India’s premier defence research and analysis institute, the IDSA, is in the news again—unfortunately, for all the wrong reasons. On July 12, the chief guest at a function organised by IDSA and the Uzbek embassy to launch a book called India and Central Asia: Advancing the common interest had to be quickly substituted with former IFS officer and China hand Sudershan Bhutani, because the original, Defence Minister Pranab Mukherjee, pointedly refused to attend.
Seems Mukherjee was warned by his staff about going to a foreign mission to release a book that was paid for by the IDSA, which in turn is fully funded by the Ministry of Defence. The MoD provided Rs 12 crores to IDSA for this year’s expenditure, half of it for a new building. With that kind of money at hand, the mind boggles why IDSA couldn’t throw a launch party on its own.

Stored records:
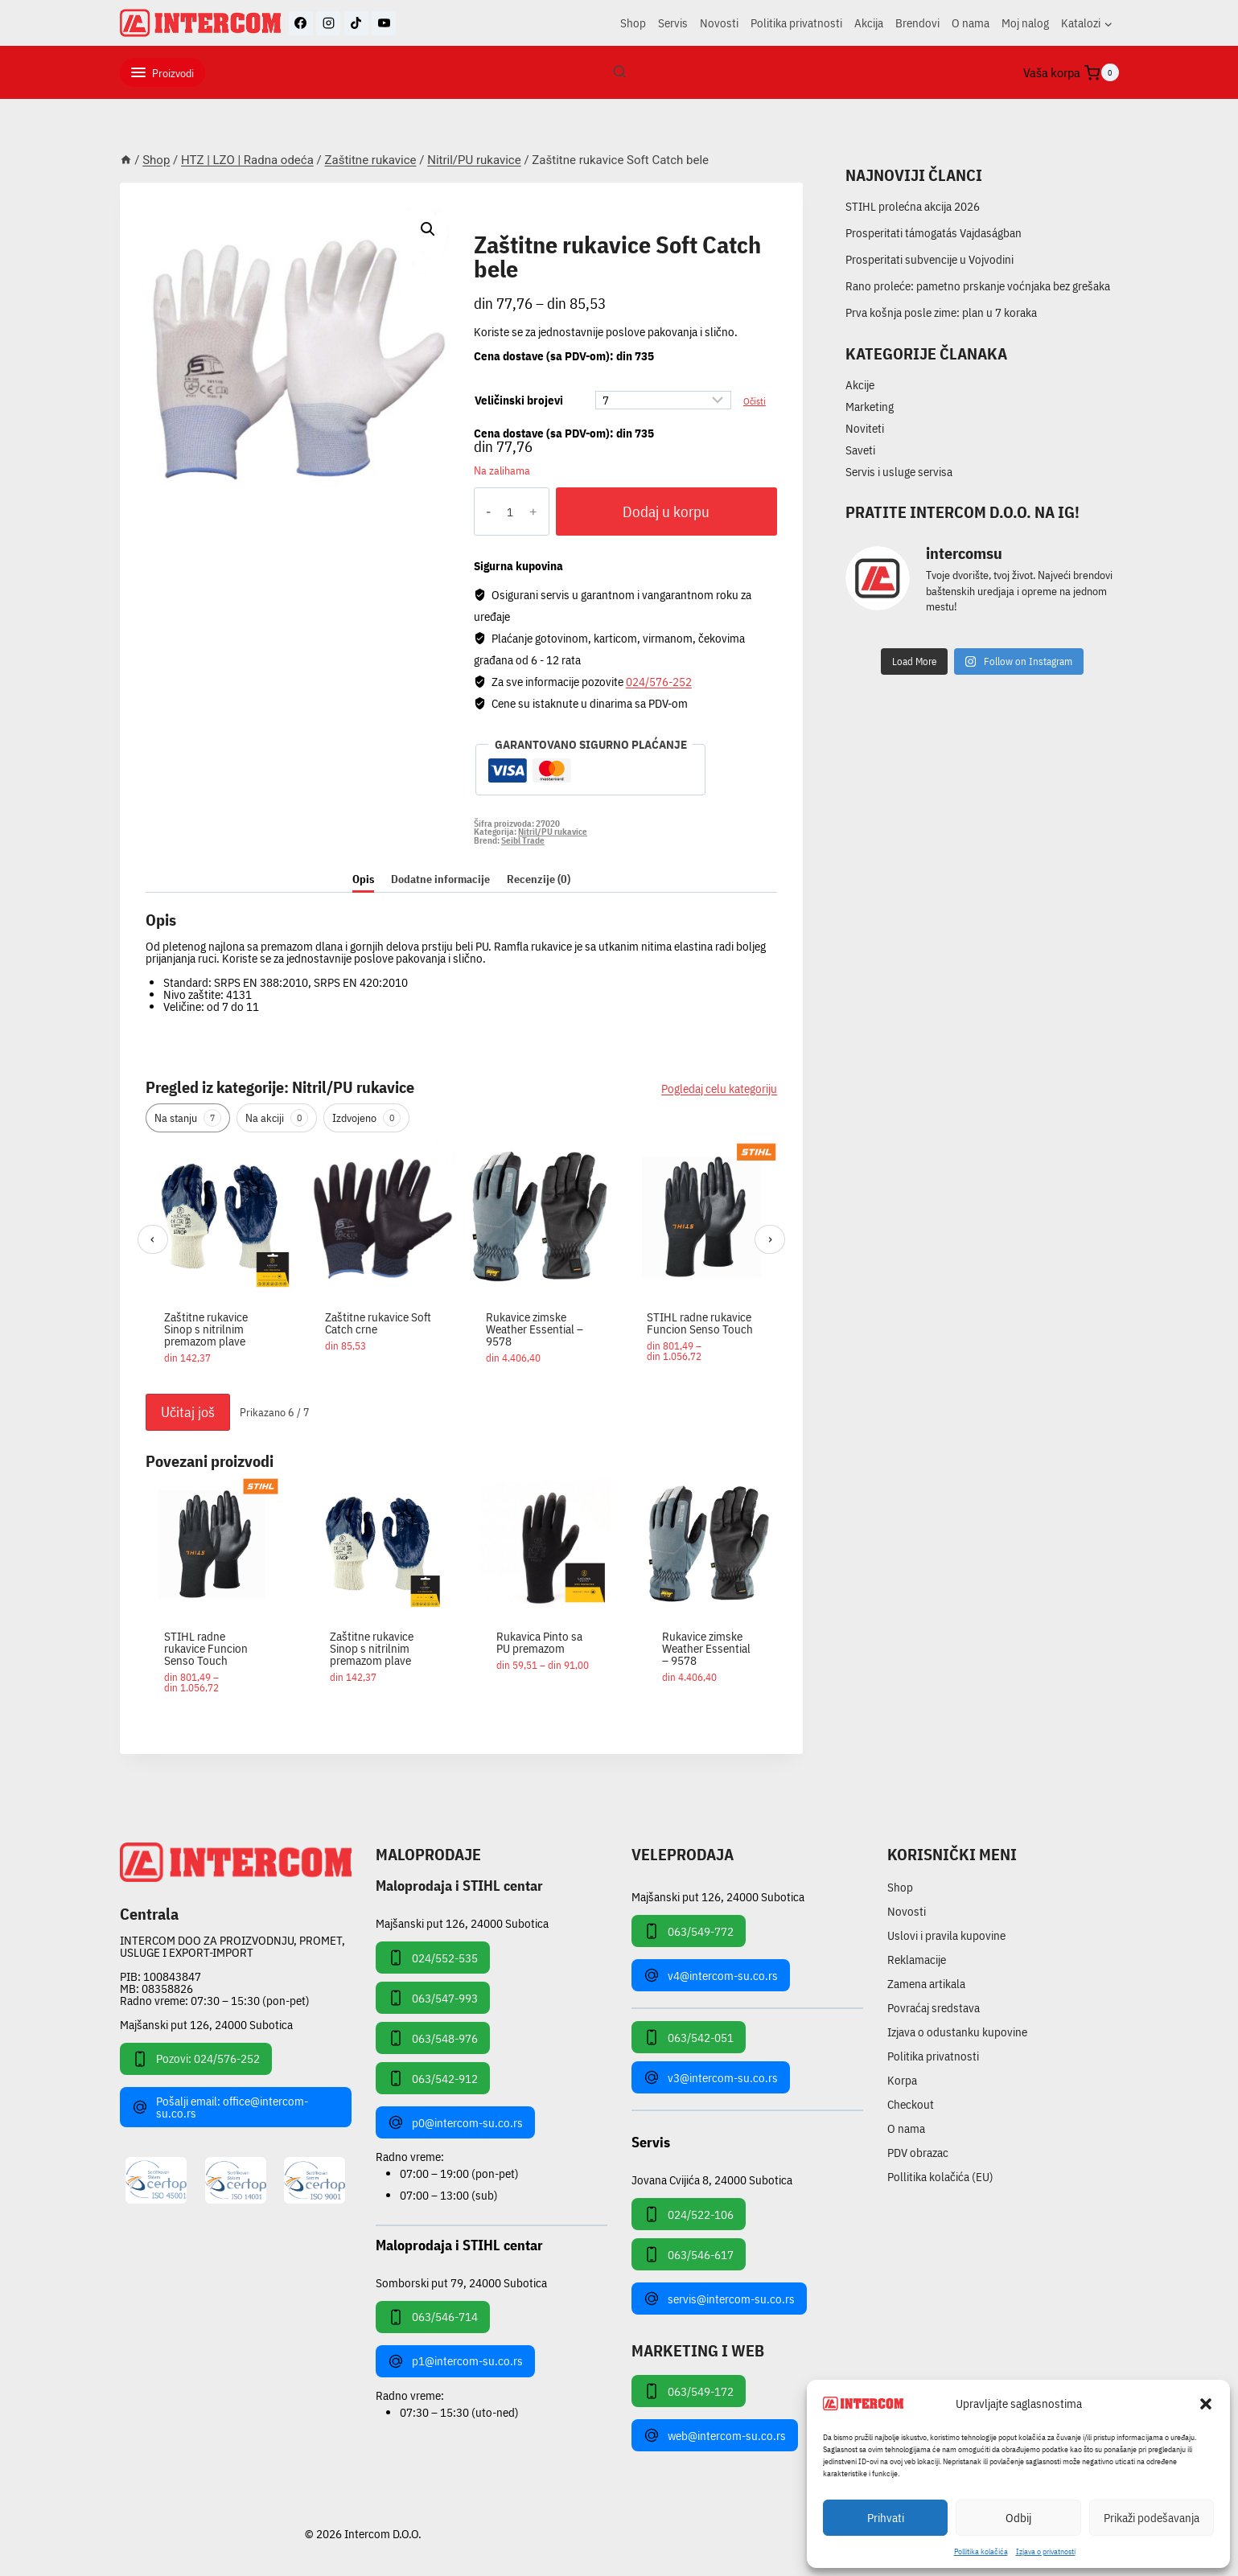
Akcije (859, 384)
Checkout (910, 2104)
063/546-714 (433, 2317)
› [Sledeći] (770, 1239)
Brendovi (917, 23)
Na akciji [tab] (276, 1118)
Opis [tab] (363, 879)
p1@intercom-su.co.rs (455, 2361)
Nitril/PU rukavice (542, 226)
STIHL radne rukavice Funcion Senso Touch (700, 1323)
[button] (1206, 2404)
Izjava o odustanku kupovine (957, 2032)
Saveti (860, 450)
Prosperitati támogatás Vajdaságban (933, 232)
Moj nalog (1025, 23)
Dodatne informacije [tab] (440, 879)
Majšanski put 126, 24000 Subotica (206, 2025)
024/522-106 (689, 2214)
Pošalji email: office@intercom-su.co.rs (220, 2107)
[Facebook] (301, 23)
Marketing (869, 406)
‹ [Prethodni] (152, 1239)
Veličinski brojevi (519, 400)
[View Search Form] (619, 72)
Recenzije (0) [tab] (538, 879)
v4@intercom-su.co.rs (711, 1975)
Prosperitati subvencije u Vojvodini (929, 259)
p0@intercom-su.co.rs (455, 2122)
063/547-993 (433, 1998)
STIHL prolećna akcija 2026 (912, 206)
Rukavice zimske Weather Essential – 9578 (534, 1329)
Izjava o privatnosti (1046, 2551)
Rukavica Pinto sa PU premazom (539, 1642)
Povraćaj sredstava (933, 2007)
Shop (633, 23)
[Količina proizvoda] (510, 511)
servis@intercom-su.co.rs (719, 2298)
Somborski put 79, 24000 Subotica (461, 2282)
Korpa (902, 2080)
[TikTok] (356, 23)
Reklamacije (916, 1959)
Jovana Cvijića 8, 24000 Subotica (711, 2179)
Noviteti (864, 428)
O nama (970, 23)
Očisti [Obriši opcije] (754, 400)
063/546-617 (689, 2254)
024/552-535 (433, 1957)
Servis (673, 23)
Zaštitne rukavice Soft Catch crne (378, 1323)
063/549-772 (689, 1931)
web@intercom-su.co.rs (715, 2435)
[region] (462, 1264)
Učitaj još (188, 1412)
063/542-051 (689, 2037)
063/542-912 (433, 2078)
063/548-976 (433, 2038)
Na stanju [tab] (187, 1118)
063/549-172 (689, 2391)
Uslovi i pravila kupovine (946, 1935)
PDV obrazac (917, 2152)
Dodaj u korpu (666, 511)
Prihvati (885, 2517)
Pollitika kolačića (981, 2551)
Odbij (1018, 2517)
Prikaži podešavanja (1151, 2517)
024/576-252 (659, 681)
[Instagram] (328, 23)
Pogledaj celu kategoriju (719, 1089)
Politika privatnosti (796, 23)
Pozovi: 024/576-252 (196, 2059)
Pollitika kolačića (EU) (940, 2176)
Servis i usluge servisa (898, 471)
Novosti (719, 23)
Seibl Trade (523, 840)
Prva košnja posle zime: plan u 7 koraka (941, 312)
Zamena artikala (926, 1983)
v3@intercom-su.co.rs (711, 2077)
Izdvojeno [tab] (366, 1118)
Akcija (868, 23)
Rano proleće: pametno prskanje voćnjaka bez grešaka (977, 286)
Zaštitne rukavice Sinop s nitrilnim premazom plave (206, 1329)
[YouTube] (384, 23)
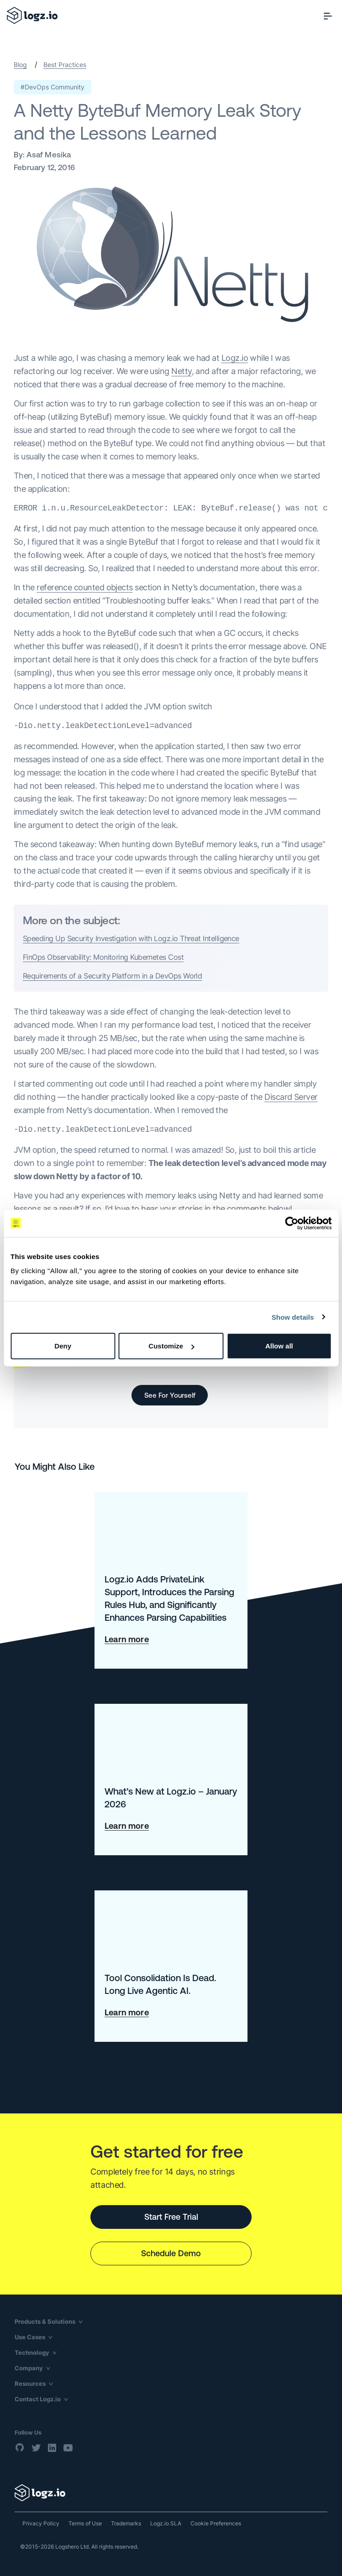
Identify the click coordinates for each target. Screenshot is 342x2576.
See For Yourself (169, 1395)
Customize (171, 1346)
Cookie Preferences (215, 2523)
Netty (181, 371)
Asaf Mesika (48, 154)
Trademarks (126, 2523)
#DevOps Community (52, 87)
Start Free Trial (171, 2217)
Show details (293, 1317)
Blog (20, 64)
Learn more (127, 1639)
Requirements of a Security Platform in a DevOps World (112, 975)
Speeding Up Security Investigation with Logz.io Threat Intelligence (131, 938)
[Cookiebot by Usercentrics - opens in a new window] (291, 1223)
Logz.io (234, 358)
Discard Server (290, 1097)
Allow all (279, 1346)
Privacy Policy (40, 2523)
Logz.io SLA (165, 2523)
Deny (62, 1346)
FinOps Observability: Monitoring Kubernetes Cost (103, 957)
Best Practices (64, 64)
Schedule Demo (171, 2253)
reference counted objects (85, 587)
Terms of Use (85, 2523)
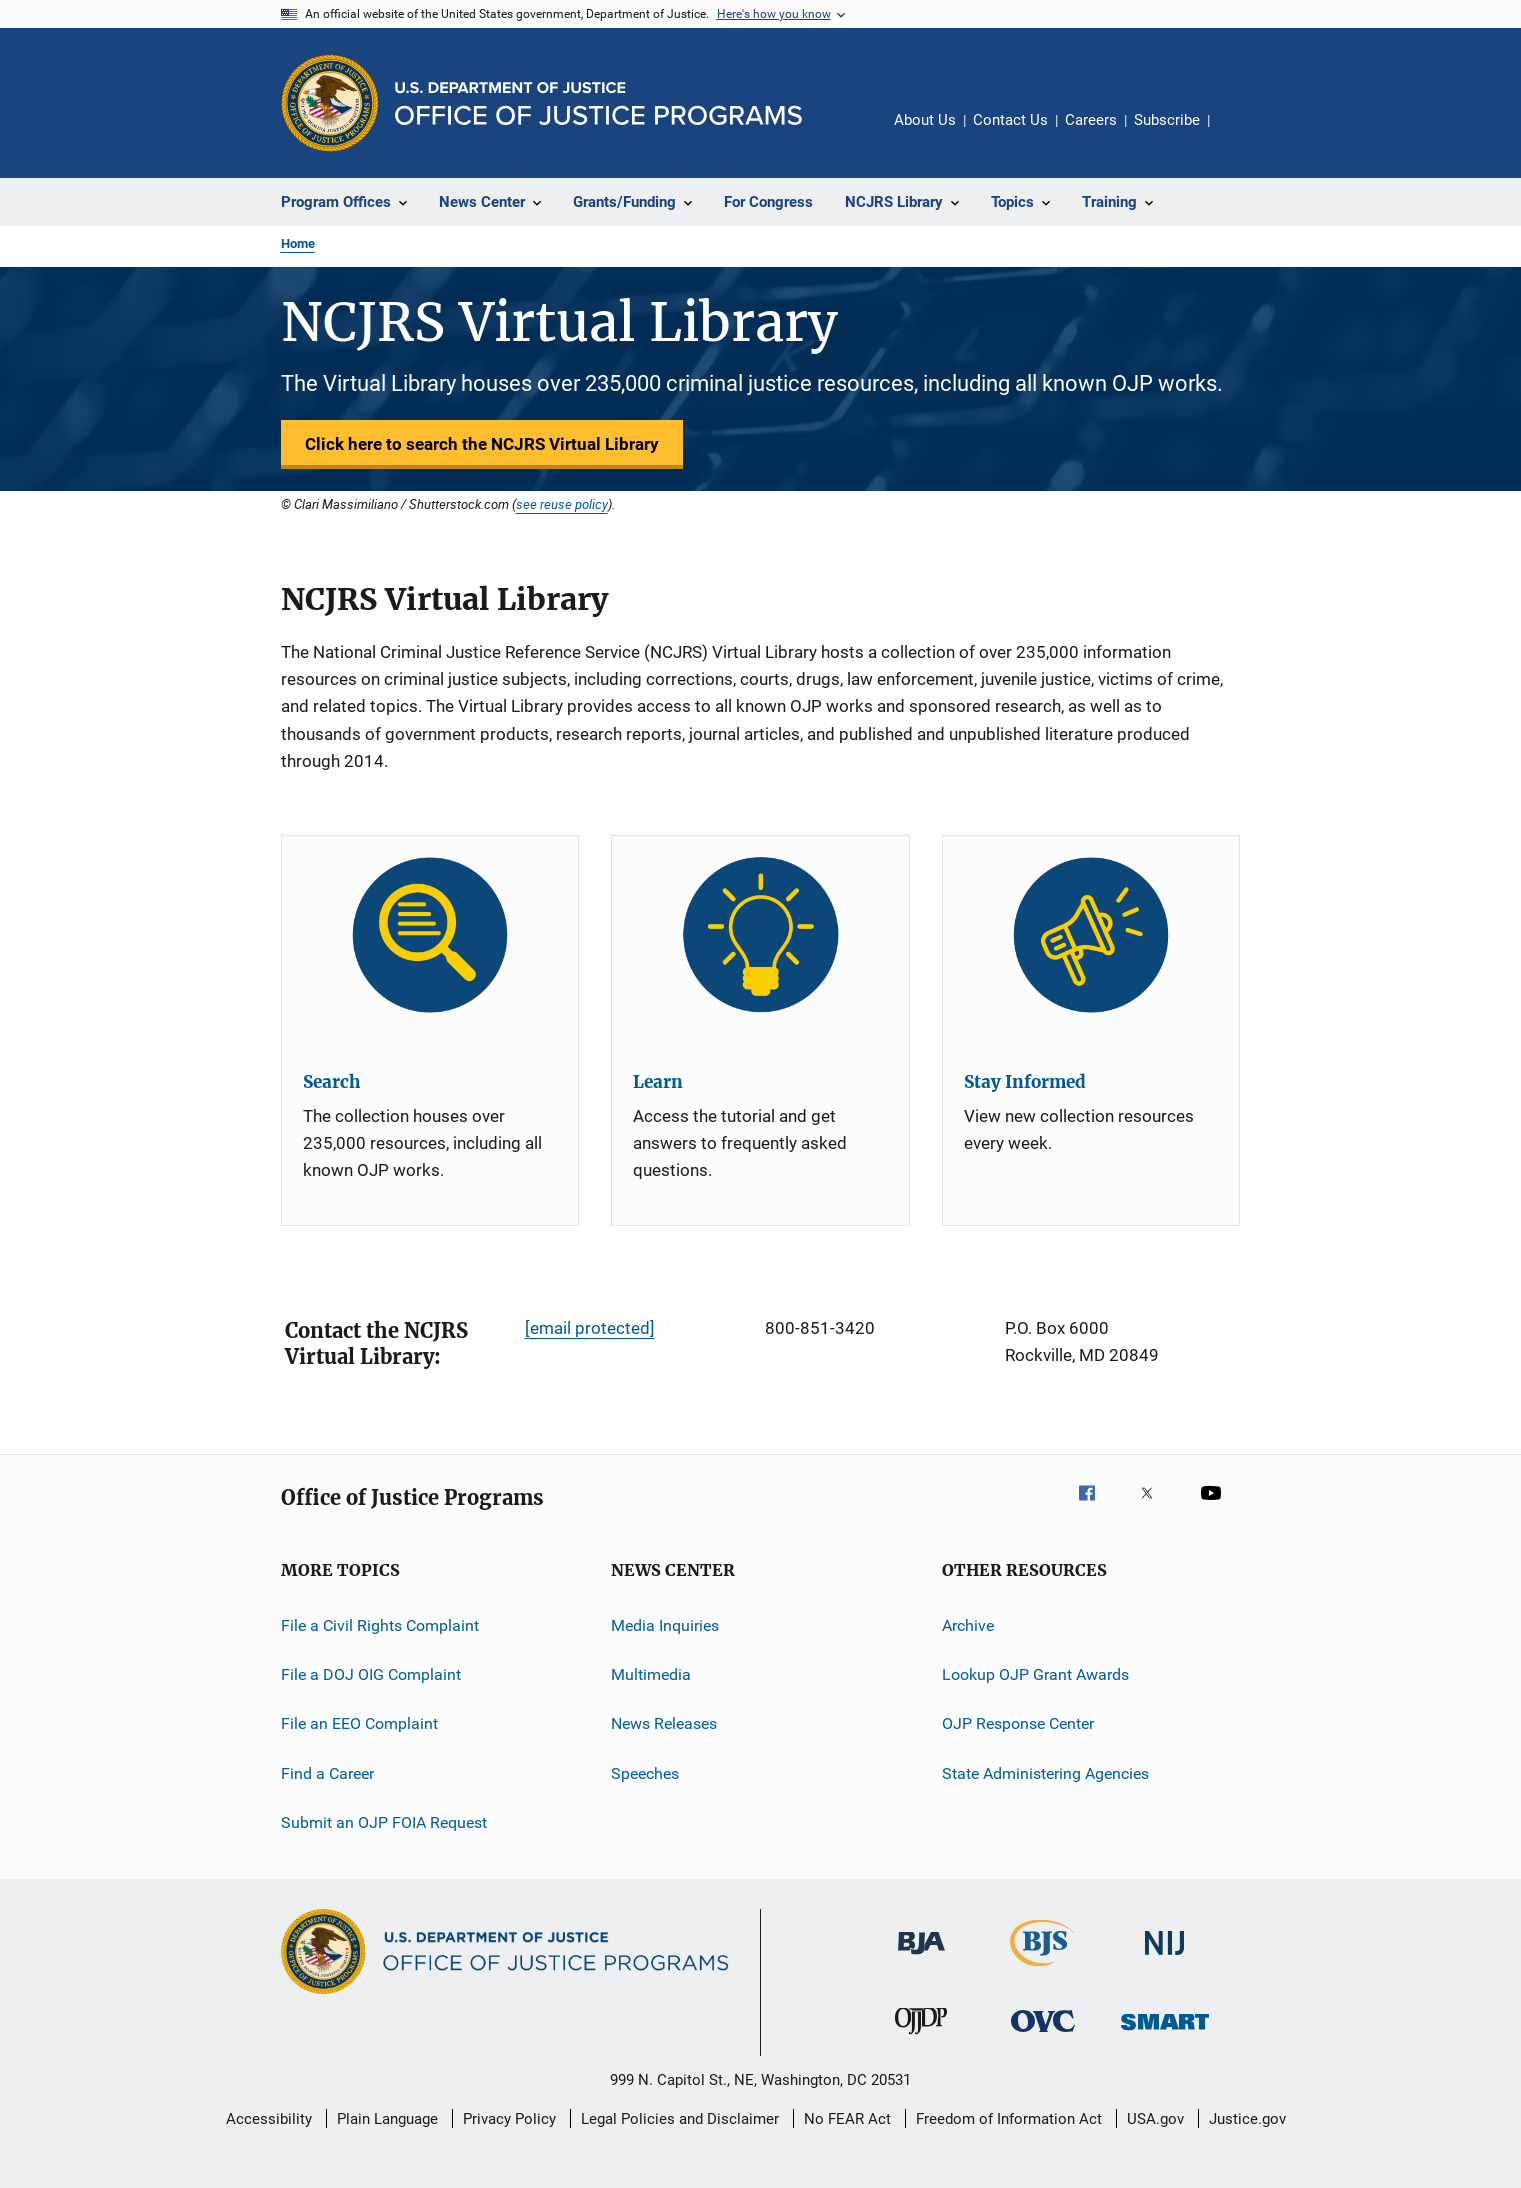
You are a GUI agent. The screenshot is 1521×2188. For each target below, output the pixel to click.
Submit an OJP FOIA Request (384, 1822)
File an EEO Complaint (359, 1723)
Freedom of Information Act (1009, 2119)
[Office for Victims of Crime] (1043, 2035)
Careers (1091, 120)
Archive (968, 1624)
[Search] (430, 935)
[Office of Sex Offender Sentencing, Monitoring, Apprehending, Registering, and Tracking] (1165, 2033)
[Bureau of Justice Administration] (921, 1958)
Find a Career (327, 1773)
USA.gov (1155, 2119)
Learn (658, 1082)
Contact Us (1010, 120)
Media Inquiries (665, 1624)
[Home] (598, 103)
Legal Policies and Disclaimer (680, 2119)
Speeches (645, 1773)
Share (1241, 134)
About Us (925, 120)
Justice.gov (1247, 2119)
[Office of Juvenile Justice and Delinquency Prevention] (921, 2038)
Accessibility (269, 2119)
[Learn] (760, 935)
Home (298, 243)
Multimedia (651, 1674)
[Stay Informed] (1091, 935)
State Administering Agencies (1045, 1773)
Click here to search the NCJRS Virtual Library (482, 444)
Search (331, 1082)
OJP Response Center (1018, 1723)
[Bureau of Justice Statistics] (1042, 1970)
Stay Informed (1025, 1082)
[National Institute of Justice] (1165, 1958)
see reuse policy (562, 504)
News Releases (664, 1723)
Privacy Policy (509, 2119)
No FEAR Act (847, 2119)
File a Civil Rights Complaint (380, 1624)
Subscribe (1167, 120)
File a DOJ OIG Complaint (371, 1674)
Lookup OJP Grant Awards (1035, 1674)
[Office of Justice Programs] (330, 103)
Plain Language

Stated task 1: Translate this sentence from the text about the IDSA into Spanish: "The MoD provided Rs 12 crores to IDSA for this year’s expenditure, half of it for a new building."
Stated task 2: Condense the paragraph of the IDSA text that begins "Seems Mukherjee was warned" into a shorter version that keeps its main facts.
Stated task 3: From the text about the IDSA, quote the passage starting at "Seems Mukherjee was" and ending at "on its own.".

Finished answer 1: El MoD proporcionó al IDSA 12 crores de rupias para los gastos de este año, la mitad de ellos para un nuevo edificio.

Finished answer 2: Mukherjee's staff apparently warned him against going to a foreign mission to release a book paid for by the IDSA, which the Ministry of Defence fully funds. The ministry gave IDSA Rs 12 crores for this year's expenditure, half of it for a new building, so it is baffling that IDSA could not host the launch party itself.

Finished answer 3:
Seems Mukherjee was warned by his staff about going to a foreign mission to release a book that was paid for by the IDSA, which in turn is fully funded by the Ministry of Defence. The MoD provided Rs 12 crores to IDSA for this year’s expenditure, half of it for a new building. With that kind of money at hand, the mind boggles why IDSA couldn’t throw a launch party on its own.